経営者の方たちにはいつも、日本人に足りないのは「映え」と「ノリ」と「盛り」の3つ、と申し上げています。
「映え」は、聴衆への映り方を実際よりも鮮やかに見せる技術、「ノリ」はいわばDJみたいなリズム感や楽しさ、そして「盛り」は自分を大きく見せる意識、です。「本日はー、英語学習法についてー、お話ししますー」ではなく、聴いていてテンションの上がる話にするためには、映えて、ノって、盛る。いつもの自分からはみ出さなければならないのです。
「世界最高」ではエネルギーがモノをいう
岡本:では、ご自著のキャッチフレーズを言ってみてください。
鹿田:「究極のシンプル自宅英語学習術」です。
岡本:もっと「究極の」に思いを乗せてみましょうか。「究極の!、シンプル自宅英語学習術」という感じで。キーフレーズを言うときは、あくまでもフラットにならないように、どこに読点をおくか、イントネーションの高みをどこに持っていくかが重要です。「究極の」なのか「シンプル」なのか「自宅」なのか。
日本人はとにかく話し方がフラットです。ある自動車会社の社長が苦虫を噛み潰したような表情で「走る喜び」とプレゼンされていて、苦笑してしまいましたが、「喜び」を語るなら、その感情がほとばしり出るような表情と語調でないといけませんよね。
「究極」は、英語で言うと「ultimate(アルティメット)」、最高級の形容詞です。「みなさんにもかならずできる! 究極の‼」、という具合に、自分が一番「これは最高なんだ!」というノリに突き動かされて発語しないと伝わりません。
鹿田:ずいぶん印象が違いますね。目もキラキラとして、「最高感」が先生の表情からも伝わりました。
岡本:コミュニケーションで何が大切かといえば、「エネルギー」なんです。人を動かそうとする時は、自分がまず先に前に出る。モノを動かすときに力を込めるように、体内で熱を燃やしてエネルギーを高める。
ロジカルに、冷静に伝えるのも大事ですが、エバンジェリストとしては、「熱を燃やす」ことがなによりも重要なんです。一生懸命話している姿に、聴く人は惹かれるものなのです。
世界最高の「ハンバーガー理論」
岡本:拙著『世界最高の話し方』に、以下のような一節があります。
「コンビニに行って、次の3つのパッケージ名称、つまり── 1. 野菜スープ、2. ゴロゴロ根菜の旨味ポトフ、3. 皮をむいたじゃがいも、人参、れんこんを一口大に切って、細切りにしてベーコンといっしょに水から3時間煮込んで、塩コショウとコンソメで味付けしたスープ── の商品があったらどれを選ぶか」
一般には、2.と答えますよね。
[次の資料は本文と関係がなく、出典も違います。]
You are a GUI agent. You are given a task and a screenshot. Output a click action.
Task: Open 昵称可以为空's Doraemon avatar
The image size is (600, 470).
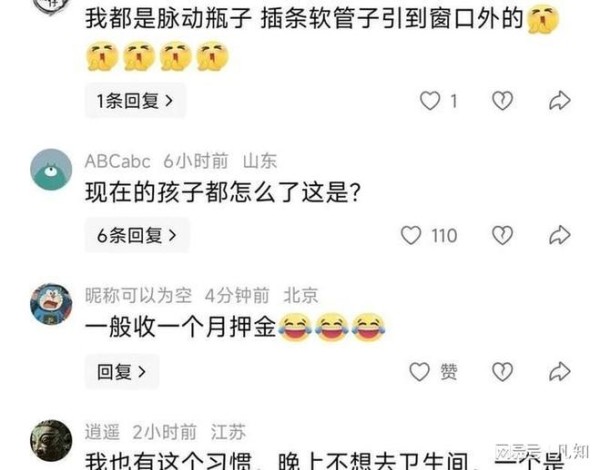[x=51, y=304]
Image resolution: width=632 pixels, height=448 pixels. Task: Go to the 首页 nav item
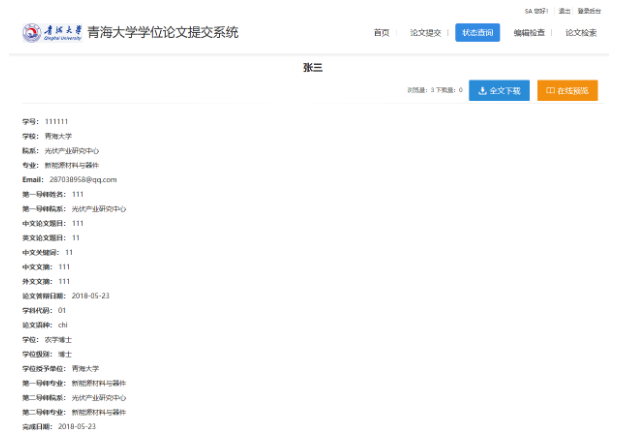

これは12文字ですが、13文字程度が一番、人の目や気持ちに認識されやすいんです。吉野家のキャッチコピー「うまい、やすい、はやい」や、ニトリの「お、ねだん以上。ニトリ」もそうですね。
これが「キャッチコピーは13文字」ルールです。鹿田さんのご本のキャッチコピー「究極のシンプル自宅英語学習術」もまさに、14文字。いいですね。
それから、私の世界最高の話し方にはもうひとつ鉄則があります。それは、「ハンバーガー理論」です。バンズという結論に中味を挟み込んでいくという話し方です。鹿田さん、「究極のシンプル自宅英語学習術」がバンズとすると、フィリング(具材)であるレタスとお肉とトマトは何になりますか?
鹿田:レタスは「実は、子どもの英語学習に最適な場所は自宅だった」。お肉は「英語はリスニングが9割」、トマトは「親は教えない。子どもを見守るだけ」ですね。